Here’s to you, General. I hoisted a few in your honor tonight; we have much to thank you for.
correct me if I’m wrong, but wasn’t Mel Gibson’s character in The Patriot based off of NG?
Mel played Francis Marion “The Swamp Fox”
Mel played himself. Watch The Patriot and Braveheart back-to-back. You will be amazed at the similarities. Not to mention some of the same lines…
Same situation – fighting the Brits – leads to similar conduct.
FREEDOM!
My Friend and Colleague,
The following exerpt is from a site listed the history of Cumberland Island, just scant miles from my house. It ties together the threads of your hero and our fledgling Navy. I have seen the Light Horse Harry Lee Marker.
The Greenes and 19th Century
Revolutionary War hero Nathaniel Greene purchased land on the island in 1783 to harvest live oaks for ship building. Wood from the island was used to build the USS Constitution, “Old Ironsides”. His wife, Catherine, remarried 10 years later to Phineas Miller, and they followed through on Greene’s designs, building a huge, four-story tabby mansion on top of an Indian shell mound. She named it Dungeness after Oglethorpe’s lodge. The mansion, with 6-foot thick walls at the base, featured four chimneys and 16 fireplaces, and was surround by 12 acres of gardens. Dungeness was the scene of many special social galas where statesmen and military leaders enjoyed the Millers’ hospitality.

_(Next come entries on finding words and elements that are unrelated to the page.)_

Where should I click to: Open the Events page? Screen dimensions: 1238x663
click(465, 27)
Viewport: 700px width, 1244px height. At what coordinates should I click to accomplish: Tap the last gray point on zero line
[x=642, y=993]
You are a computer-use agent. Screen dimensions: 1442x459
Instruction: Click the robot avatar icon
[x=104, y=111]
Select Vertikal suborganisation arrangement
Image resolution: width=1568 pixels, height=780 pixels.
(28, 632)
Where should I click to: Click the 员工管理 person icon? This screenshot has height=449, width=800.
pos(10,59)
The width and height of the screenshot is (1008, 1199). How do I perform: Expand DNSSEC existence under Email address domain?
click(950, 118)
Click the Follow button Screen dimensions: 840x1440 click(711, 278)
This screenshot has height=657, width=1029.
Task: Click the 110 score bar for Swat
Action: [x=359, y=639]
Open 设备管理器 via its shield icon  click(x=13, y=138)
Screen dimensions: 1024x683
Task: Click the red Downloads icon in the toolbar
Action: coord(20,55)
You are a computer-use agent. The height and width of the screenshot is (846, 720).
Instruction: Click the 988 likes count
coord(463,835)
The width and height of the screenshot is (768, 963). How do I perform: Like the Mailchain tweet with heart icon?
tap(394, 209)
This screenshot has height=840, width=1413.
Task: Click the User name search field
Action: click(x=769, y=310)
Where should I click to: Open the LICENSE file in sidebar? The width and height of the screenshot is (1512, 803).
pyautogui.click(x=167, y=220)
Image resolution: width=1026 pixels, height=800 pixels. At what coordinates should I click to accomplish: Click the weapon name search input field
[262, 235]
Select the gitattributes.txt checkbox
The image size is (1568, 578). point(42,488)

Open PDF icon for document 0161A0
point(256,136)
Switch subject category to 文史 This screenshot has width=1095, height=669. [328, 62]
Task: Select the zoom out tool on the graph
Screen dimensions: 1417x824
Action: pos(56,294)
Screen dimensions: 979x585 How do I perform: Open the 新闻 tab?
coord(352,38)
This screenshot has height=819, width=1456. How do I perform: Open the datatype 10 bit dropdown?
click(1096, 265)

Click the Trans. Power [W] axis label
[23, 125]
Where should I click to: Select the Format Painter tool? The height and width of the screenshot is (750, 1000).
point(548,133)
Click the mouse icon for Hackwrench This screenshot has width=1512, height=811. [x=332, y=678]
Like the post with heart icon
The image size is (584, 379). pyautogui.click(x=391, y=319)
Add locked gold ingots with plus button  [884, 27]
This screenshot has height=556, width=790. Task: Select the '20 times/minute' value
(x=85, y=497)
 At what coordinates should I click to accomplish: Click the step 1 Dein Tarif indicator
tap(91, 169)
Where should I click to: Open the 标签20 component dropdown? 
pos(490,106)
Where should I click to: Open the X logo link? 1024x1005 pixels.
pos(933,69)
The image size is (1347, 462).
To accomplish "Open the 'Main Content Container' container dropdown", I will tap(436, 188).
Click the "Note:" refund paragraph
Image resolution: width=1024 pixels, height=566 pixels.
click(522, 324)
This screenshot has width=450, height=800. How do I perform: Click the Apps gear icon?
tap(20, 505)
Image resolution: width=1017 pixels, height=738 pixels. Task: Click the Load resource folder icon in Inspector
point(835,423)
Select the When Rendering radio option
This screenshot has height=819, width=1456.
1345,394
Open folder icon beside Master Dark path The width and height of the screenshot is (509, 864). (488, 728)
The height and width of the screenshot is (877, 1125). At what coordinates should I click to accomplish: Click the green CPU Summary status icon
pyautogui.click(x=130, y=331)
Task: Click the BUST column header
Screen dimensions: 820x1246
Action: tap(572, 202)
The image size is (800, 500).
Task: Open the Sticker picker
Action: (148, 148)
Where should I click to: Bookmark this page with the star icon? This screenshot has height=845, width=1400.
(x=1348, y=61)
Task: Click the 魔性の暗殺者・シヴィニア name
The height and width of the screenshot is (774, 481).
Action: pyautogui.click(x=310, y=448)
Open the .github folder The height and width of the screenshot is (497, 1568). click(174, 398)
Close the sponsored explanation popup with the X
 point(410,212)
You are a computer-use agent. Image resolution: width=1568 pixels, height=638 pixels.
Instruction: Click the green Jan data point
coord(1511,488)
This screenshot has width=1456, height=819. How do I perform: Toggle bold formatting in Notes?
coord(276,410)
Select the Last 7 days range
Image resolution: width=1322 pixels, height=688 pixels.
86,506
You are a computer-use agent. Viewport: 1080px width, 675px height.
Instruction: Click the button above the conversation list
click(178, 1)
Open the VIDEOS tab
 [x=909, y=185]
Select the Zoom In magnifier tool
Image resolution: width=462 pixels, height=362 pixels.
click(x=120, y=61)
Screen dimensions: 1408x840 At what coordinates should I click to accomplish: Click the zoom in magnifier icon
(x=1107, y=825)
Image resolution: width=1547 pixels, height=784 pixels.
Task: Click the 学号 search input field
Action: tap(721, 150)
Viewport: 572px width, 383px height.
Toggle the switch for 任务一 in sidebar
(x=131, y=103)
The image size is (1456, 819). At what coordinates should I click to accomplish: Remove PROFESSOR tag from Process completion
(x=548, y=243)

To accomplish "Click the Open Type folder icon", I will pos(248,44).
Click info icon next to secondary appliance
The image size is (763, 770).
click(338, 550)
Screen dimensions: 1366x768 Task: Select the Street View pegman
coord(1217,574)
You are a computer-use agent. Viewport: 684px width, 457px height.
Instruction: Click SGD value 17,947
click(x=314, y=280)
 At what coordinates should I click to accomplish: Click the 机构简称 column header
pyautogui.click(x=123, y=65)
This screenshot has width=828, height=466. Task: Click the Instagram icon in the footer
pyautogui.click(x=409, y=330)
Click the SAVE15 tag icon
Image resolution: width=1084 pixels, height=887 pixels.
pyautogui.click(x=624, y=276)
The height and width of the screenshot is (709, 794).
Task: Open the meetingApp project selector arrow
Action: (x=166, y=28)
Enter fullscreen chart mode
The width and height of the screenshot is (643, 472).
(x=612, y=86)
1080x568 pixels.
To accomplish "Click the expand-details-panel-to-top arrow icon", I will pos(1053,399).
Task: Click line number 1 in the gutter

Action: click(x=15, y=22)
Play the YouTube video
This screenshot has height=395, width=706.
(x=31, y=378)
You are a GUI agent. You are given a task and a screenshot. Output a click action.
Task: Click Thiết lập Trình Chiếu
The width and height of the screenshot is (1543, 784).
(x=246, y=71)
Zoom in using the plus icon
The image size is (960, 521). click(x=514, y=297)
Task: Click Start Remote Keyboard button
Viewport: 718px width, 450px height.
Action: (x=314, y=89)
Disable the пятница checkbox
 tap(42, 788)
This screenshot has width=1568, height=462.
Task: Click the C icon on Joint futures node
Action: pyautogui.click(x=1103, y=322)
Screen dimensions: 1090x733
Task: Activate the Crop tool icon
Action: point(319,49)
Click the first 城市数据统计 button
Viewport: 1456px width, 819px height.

When the island was briefly occupied during the War of 1812, the British used Dungeness as their headquarters.
In 1818, Gen. “Lighthorse” Harry Lee, Revolutionary War hero and old friend of Nathaniel Greene, came ashore at Cumberland Island. He was in failing health and was returning from the West Indies when he asked to be taken to his old friend’s estate of Dungeness. After a month of illness, he died on March 25 and was buried on the island. His son, Confederate Gen. Robert E. Lee, had a tombstone placed over the grave and visited his father’s final resting place several times. In 1913, Harry Lee was moved to Lexington, Virginia, to lie beside his famous son, but the gravestone was left on Cumberland Island.
The plantation economy was dealt a deathblow with the Civil War, and Dungeness deteriorated and the family moved away. Dungeness burned down in1866
Regards,
NH
I implore anyone who hasn’t studied the Revolutionary War to read The Compact History of the Revolutionary War by Trevor Dupuy (West Point Class of 1937). It’s easy reading.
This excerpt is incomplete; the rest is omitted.